The festival of Sanremo has just finished and we can go back to whatever we were doing before it started. Nowadays, Sanremo is for the Italians an exercise of endurance, and, let’s face it, a vaguely masochistic practice. We know it’s boring, we know we are not going to like the songs, but every year we must watch at least a few minutes of the show. How can we help it? It’s like visiting your old grandma, who is a bit deaf and keeps repeating to you the same stories all over again: you can’t simply skip the appointment. Sanremo is the Italians’ nonna, and we keep coming back to check if she’s still senile because we grew up with her and, no matter what, we love her.
So it’s a bit funny to discover that most song contests of the world are actually a copycat of the festival of Sanremo. The most famous example is the Eurovision Song Contest, which is quite popular in other European countries. This contest was started in 1956 from an idea of the Italian (are you surprised?) journalist Sergio Pugliese. The aim of the show was to bring the European countries closer and get them to ‘know’ each other after the conflicts of the war. It was only natural to take inspiration from Sanremo, which had had its first edition 5 years earlier, in 1956. In line with Sanremo’s tradition, no winner of the Eurovision contest has ever become very famous except ABBA, who won in 1974. Nevertheless, the number of countries involved and the idea that you can only vote for other countries – not yours – made it one of the world’s most loved song contests – in fact, it’s the world’s most watched event, if we don’t consider sport competitions.
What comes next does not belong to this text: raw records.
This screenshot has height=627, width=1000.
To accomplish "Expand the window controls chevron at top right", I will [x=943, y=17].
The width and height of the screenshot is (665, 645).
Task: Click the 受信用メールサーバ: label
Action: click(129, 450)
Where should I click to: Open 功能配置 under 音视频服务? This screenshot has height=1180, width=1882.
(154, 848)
Eurovision spawned other song contests as well: the most popular is Eurovision Asia Song Contest. This involves among others India, Australia, Japan and Oceania countries. This Asian competition started life in 2018, so it’s basically a toddler, but we wish it a long life and to become as old as its far-away grandma – minus the senility.
In the world there are not only examples of Sanremo-inspired festivals. On the contrary, there are competions just like Sanremo, complete with Italian music, just in other countries. One of them is the festival di Viňa de Mar, Chile. This festival started out as a contest for Chilean singers but since 1968 artists from all over the world can participate in it. In 2010 the contest was won by a singer who reinterpreted “Volare”, so if you are looking for a breath of fresh air, this is probably not your cup of tea. An innovative aspect from Sanremo is that the audience, far from sitting stiffly on the plush armchairs like good nephews in grandma’s living room, are quite “expressive” in cheering and booing a singer. Because of this, the Vina del Mar’s audience is named “el monstruo” (the monster) and an artist who “tames the monstruo” is considered as a rising star in the South American pop scene.
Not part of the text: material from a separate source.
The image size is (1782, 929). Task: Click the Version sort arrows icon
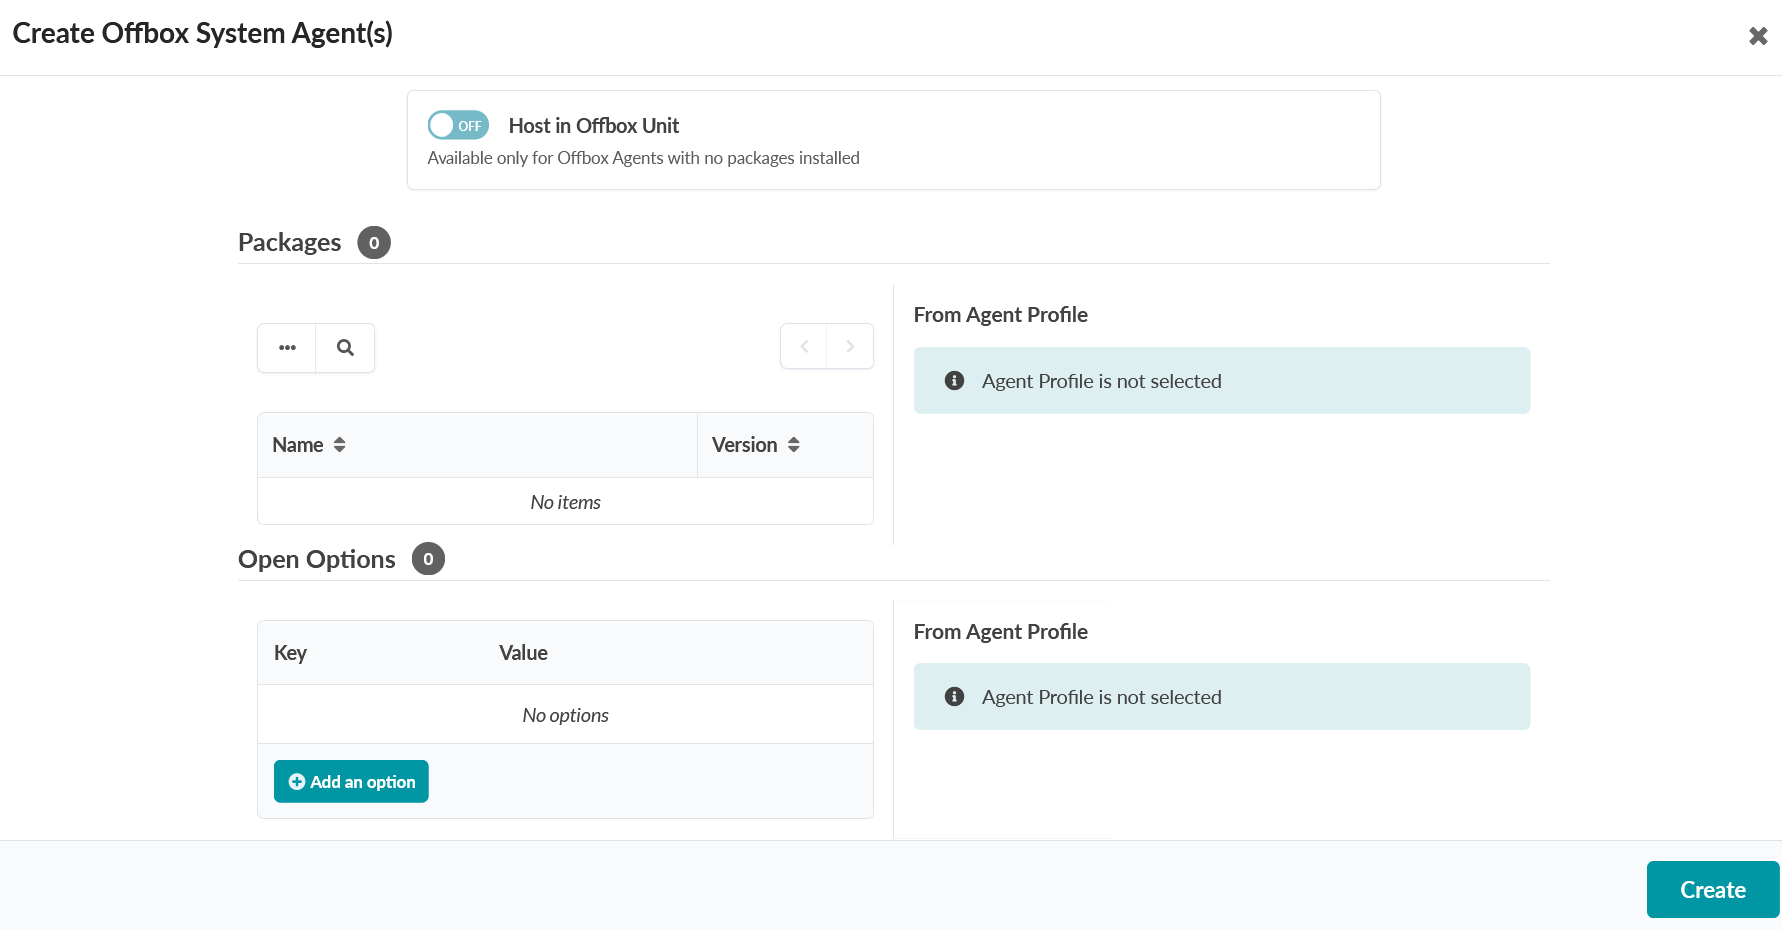click(794, 445)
Another instance of show-like-Sanremo-but-not-Sanremo is the Chinese Shanremo. Yes, you read it right. Unfortunately, this show doesn’t exist anymore, but was the festival of Italian music in Shanghai, China. All the singers performed in Italian and could be Italian or Chinese. The opening motive of Sanremo was there, the over-enthusiastic hosts were there, but, actually, it wasn’t that boring. In fact, the singers were quite bad but it was a small open-air festival, with the audience cheering and clearly no assumptions, no super-guests.
However, we Italians know it: a song contest is a serious matter, and if it wants to live long, it has to make sure that the viewers don’t enjoy it. Maybe the Eurovision song contest is not extremely popular in Italy because we only want to suffer once a year.